Go Ask Mom

Go Ask Mom

Amanda Lamb: And the beat goes on ...

Posted April 25, 2016

So, what do a bunch of pretty, talented girls know about bullying? A lot more than you would think.

Kaylin Roberson was attacked by a dog at the age of nine. She had multiple facial reconstructive surgeries and still has visible scarring. As a result, Kaylin experienced name calling and ridicule which severely undermined her self-esteem. Music became her refuge.

Now, Kaylin and other talented singers from North Carolina are participating in the One Voice Project with teens from across the country. The goal of the project's national anti-bullying tour is for young artists to reach out to students and let them know they are special and unique, and to give them the confidence and strength to overcome adversity in their young lives.

Friday, Brooke Hatala, 14, of Cary, Caroline Dare, 15, of Greenville and Kaylin, 17, of Raleigh took the gift of music to West Lake Middle School to share their stories and their message of hope. They were greeted by a wildly enthusiastic audience.

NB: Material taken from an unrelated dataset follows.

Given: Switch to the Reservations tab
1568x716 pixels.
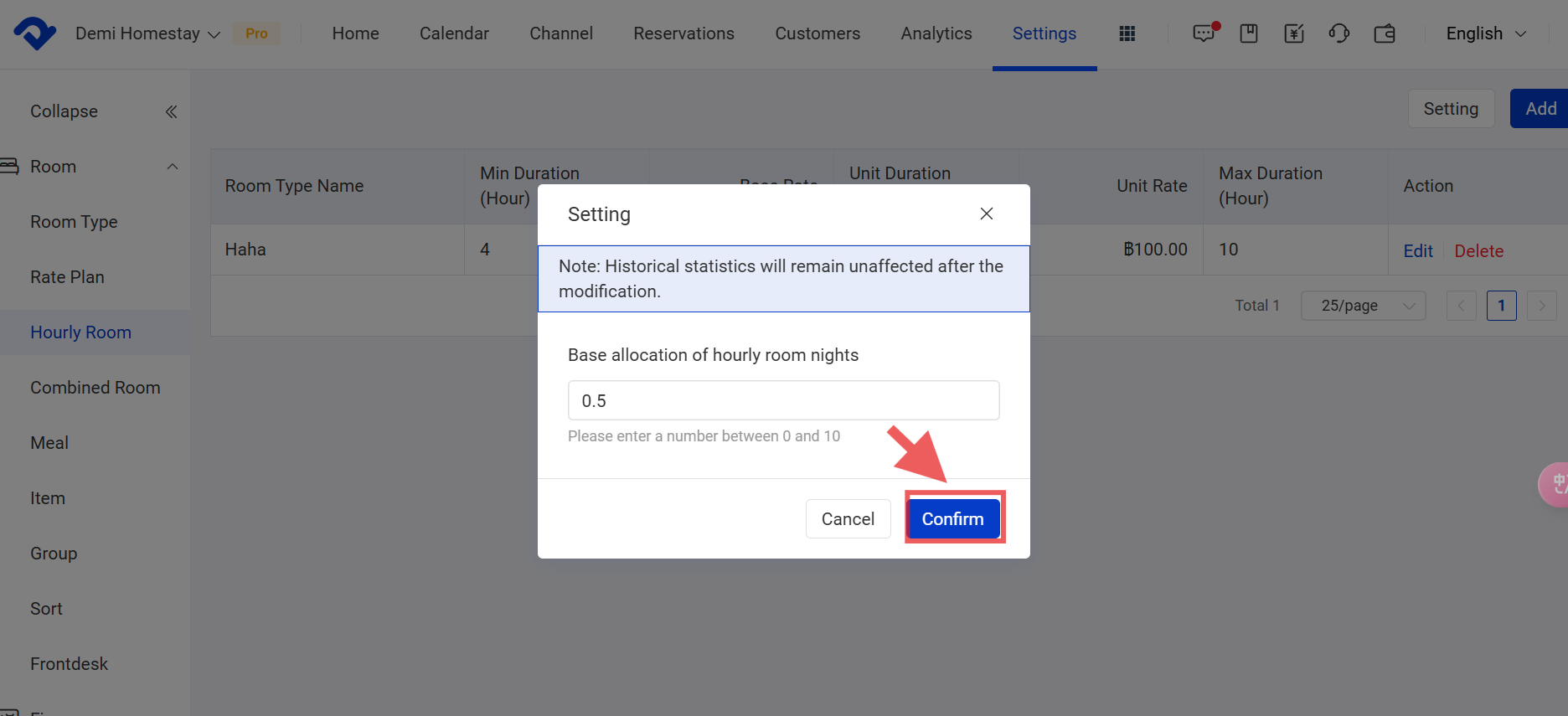Looking at the screenshot, I should 683,33.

"By getting involved in positive activities like this where you can discover your inner strength instead of focusing on other people's weaknesses, I feel like I can make a difference," Brooke says. "I feel that the bully is usually someone with very low self-esteem. He or she sees other people's flaws and makes a good target for their aggressions."

Brooke, who is new to the project, was incredibly moved by the students she met on Friday who let her know after the concert what a difference she had made to them. At her very young age, she is already writing, recording and performing her own songs. She believes that music is a powerful tool to reach people in an emotional way and helps them get through tough times.

"All kids love music," Kaylin says. "They relate to the messages in our songs. I think watching their peers perform on stage singing to them, followed by our positive message, helps let them know they aren't alone, that we've all been in their shoes, that we are still cool (despite having been bullied) and we hope it makes a difference in at least one life. Music is a universal language."

Kaylin has already done several tours with the One Voice Project in Raleigh, San Antonio and Myrtle Beach.

"Stand strong, strive to survive," is Kaylin's motto in the face of bullying.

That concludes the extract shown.